The 42 members of the House of Representatives, one of two bodies of parliament of Bosnia-Herzegovina, were sworn in on 01 December 2022. Laws are adopted in the Chamber of Deputies, and then in the House of Peoples. The House of Peoples, the other bicameral body, was sworn in on 16 February 2023. The House of Peoples consists of 15 delegates, i.e., five delegates each from the three constitutive nations in BiH - Bosniaks, Serbs and Croats. Two thirds are from the entities of the Federation of Bosnia and Herzegovina (five Croats and five Bosniaks) and one third from the Republika Srpska (five Serbs). The chairman had been blacklisted by the United States for alleged corruption. Nikola Spiric, an ethnic Serb, was sanctioned by Washington in September 2018. His two deputies will be Kemal Ademovic, the Bosniak representative, and Dragan Covic, the Croat representative.
Bosnian Serb leader Milorad Dodik again called 24 April 2023 for a union between Serbia and Republika Srpska -- one of Bosnia-Herzegovina's two entities -- amid already high tensions in the region. Dodik -- who had been targeted by sanctions from the United States and Britain over alleged destabilization efforts and corruption -- had repeatedly threatened to push for the independence of Republika Srpska.
Christian Schmidt, the high representative of the international community in Bosnia, on 27 April 2023 made changes to the constitution and the criminal laws of Bosnia's entities to facilitate the formation of the new regional government and prevent election fraud. Schmidt's amendments to the constitution were imposed on an interim basis to help form the new regional government after a deadlock lasting almost seven months following elections in October 2022.
The changes to the criminal laws were prompted by the need to "strengthen the integrity of elections" and apply to Bosnia and Republika Srpska, the other entity within Bosnia. These changes make it illegal to ask for or take money or any benefit, such as employment, from politicians and set the punishment for anyone found guilty of such actions at 10 years in prison and a fine. The amendments to criminal laws also imply dismissal from a legislative, executive, other administrative or judicial body or from any service that is fully or partially financed from entity budgets for anyone found guilty of election bribery. In addition, anyone found guilty of the offense cannot be employed in any public service for five years after being punished, pardoned, or amnestied.

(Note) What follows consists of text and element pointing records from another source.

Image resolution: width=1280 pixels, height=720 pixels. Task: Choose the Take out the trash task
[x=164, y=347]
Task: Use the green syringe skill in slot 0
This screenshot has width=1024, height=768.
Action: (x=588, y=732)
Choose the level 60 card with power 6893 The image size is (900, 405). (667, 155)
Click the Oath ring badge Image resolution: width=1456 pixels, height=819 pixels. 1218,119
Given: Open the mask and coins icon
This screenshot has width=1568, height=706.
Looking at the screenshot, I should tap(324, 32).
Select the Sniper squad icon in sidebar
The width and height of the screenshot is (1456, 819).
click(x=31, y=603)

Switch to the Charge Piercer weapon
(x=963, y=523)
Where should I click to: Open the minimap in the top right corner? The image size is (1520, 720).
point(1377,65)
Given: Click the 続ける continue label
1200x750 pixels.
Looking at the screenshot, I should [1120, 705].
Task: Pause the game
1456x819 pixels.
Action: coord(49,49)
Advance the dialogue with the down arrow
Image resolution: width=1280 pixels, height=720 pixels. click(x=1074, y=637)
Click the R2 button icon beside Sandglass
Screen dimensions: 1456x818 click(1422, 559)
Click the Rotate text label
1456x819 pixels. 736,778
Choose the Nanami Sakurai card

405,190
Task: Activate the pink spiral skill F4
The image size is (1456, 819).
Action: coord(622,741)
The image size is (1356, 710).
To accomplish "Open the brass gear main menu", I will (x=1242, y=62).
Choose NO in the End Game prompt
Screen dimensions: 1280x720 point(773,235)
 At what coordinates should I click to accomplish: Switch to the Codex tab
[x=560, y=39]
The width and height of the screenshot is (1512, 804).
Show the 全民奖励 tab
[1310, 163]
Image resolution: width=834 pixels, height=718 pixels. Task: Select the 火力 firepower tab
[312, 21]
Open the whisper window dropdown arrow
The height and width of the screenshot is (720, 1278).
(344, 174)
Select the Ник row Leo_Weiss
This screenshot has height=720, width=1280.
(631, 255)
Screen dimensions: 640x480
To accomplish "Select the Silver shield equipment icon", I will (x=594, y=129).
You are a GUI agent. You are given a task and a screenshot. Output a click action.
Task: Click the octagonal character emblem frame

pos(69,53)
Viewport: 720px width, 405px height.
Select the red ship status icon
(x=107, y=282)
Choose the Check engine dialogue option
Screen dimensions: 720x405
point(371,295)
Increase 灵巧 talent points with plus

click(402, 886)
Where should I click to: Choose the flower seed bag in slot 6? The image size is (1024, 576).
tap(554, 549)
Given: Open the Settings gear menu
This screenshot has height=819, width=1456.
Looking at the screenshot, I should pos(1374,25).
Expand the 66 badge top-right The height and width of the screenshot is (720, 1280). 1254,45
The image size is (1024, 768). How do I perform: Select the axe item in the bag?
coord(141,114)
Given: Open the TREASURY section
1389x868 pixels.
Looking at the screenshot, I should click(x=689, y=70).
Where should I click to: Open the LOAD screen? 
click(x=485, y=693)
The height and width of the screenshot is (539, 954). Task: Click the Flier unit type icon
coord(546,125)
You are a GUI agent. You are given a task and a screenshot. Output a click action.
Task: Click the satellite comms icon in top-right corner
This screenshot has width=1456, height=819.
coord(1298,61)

Bosnia-Herzegovina's House of Representatives appointed a new government in an urgent session held on 28 April 2023, a day after the high representative of the international community imposed changes to the country's constitution and the criminal laws. The 16 new ministerial positions will be split among members of the Croatian Democratic Union, the Social Democratic Party, the Croatian Democratic Union 1990, and the political parties Nasa Stranka and Narod i Pravda. Vice President Refik Lendo opposed the new government appointments, demanding his Party of Democratic Action be given a portfolio. His party organized protests outside the parliament during the vote.